The fact that we need a liquid environment for life's chemical reactions greatly limits the acceptable temperature range. At standard atmospheric pressure, water is liquid from 0°C to 100°C. (This is how the centigrade scale is defined: 100 degrees between freezing and boiling.) With increasing pressure, the boiling point moves to higher temperatures. As long as the water stays liquid, certain life forms can deal with high temperature. Extremophile bacteria and archea are abundant at deep-sea vents at water temperatures up to 300°C. They make a living as chemo-autotrophs, using chemical disequilibria between seawater and basalt in the vent environment as an energy source. They also provide food for the vent communities. Similar microbes are found in hot springs on land, albeit at lower temperatures (the pressures are not great enough to keep the water from boiling at 100°C).

Water stays liquid at high pressures; this fact allows living organisms to thrive right at the bottom of the deepest trenches, at pressures a thousand times greater than at sea level. (That there are no more creatures down there has more to do with the lack of food than with the high pressure.) At very low pressures and low temperatures water either exists as ice or as vapor, but not in liquid form. This is why we should not expect to find active life on Mars today - the pressure is too low for liquid water. Of course, this does not exclude finding fossil leftovers from a distant warmer period, when water may have been flowing on Mars. Apparently, resting stages (typically de-watered) can survive the zero pressure conditions in space: bacteria exposed on Apollo spacecraft and subsequently recovered were found viable. However, they can do nothing during their vacuum exposure other than wait for better circumstances, that is, conditions providing for liquid water.

Do you like salt herring? Salting the herring was invented in the Middle Ages as a solution to the problem of how to get herring to shore and to customers before it disintegrates from bacterial attack. Salt, on the whole, is inimical to bacterial proliferation. We have some trouble with salt ourselves: we cannot use seawater as drinking water. Drinking too much of it makes us very sick. Since our fish-like ancestors left the sea some time ago (400 million years or so) we have lost the ability to deal with so much unwanted salt - our kidneys cannot handle it. Marine organisms, of course, do just fine. But what about salt brine? Is it entirely inaccessible to living things? Well, no. There are brine shrimp and there are brine beetles populating the brine pools in the deserts of California. They do not seem to mind. But is there life in really concentrated brines? What about the Dead Sea? Yes, even so and despite its name. There is a class of microbes called "halophiles" (salt lovers) that can easily tolerate high salt density. In fact, because every one else is kept out of the habitat, they have the place to themselves and thrive.

Liquid water has some other ingredients, some of them potentially a lot more nasty than salt. Even so, some living organisms make a specialty out of coping with such (for us) unpleasant environments. Take sulfurous brines, or highly acidic or alkaline environments.
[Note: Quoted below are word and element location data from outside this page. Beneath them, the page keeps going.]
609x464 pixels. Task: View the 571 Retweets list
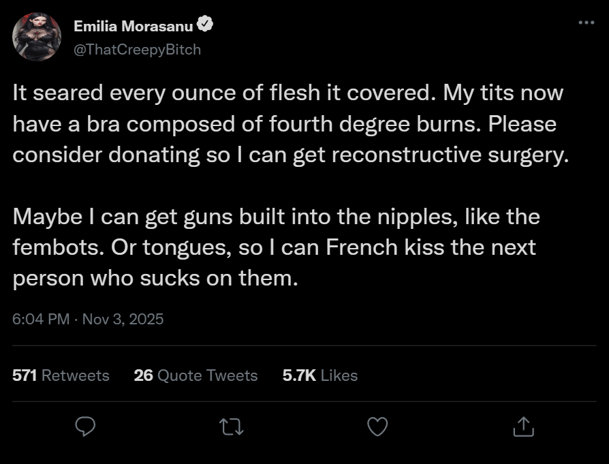pyautogui.click(x=61, y=375)
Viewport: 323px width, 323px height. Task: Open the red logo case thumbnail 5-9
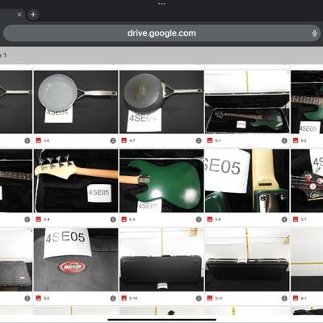76,260
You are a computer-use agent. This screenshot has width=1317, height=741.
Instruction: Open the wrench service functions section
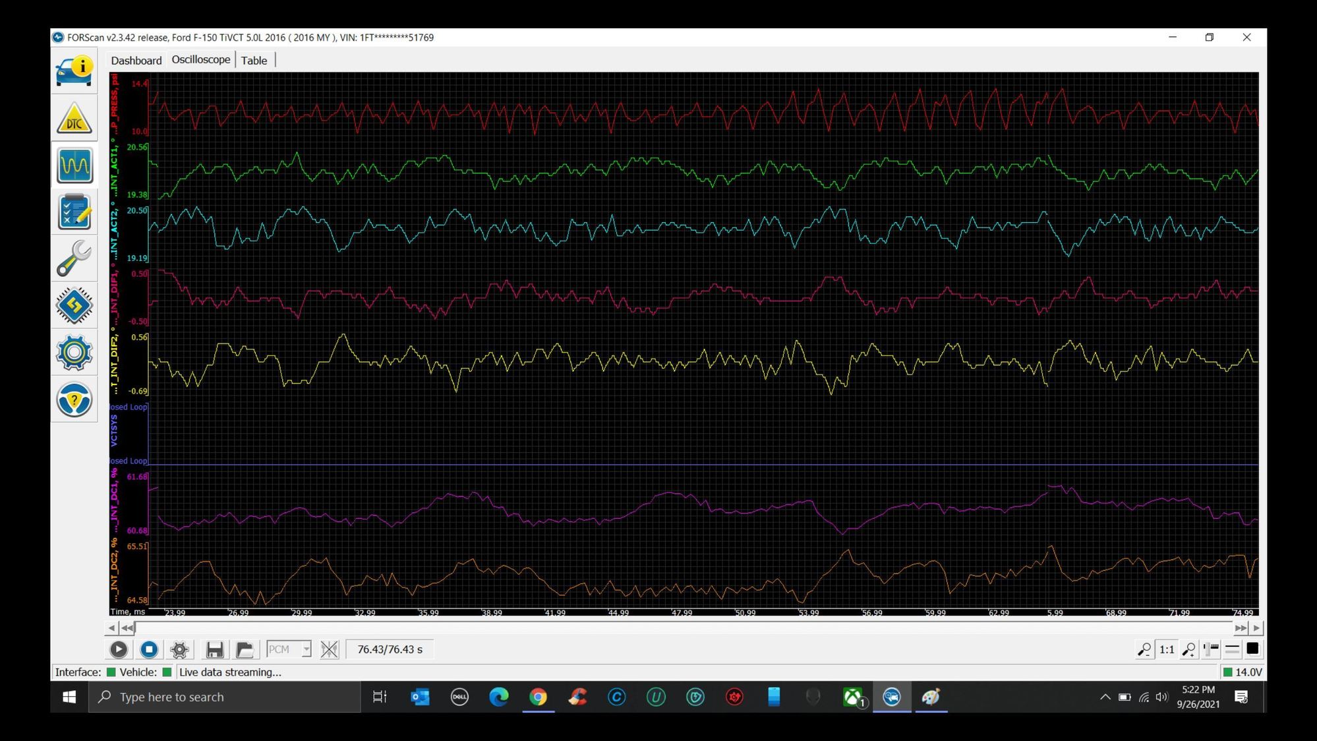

Almost invariably, given an energy source, there is some archean life form growing in this stuff. One organism has been found thriving in the tanks of nuclear reactors! Thermococcus radiodurans can take a dose of radiation 10,000 times greater than that which is lethal to other organisms. How does it manage? How did it ever evolve the ability to do so when that level of radiation does not exist in nature? Perhaps it has learned, earlier, how to cope with some other disruptive process and has transferred these skills to coping with the effects from radiation.

The lesson from this survey of life's environment is simple. If there is a place not taken, where a living can be made, Life will find a way to grasp the opportunity. However, it is doubtful that Life could originate under the conditions which it can tolerate or conquer once it exists. Presumably, conditions for the origin of life are much more restrictive than the conditions acceptable for the expansion of life.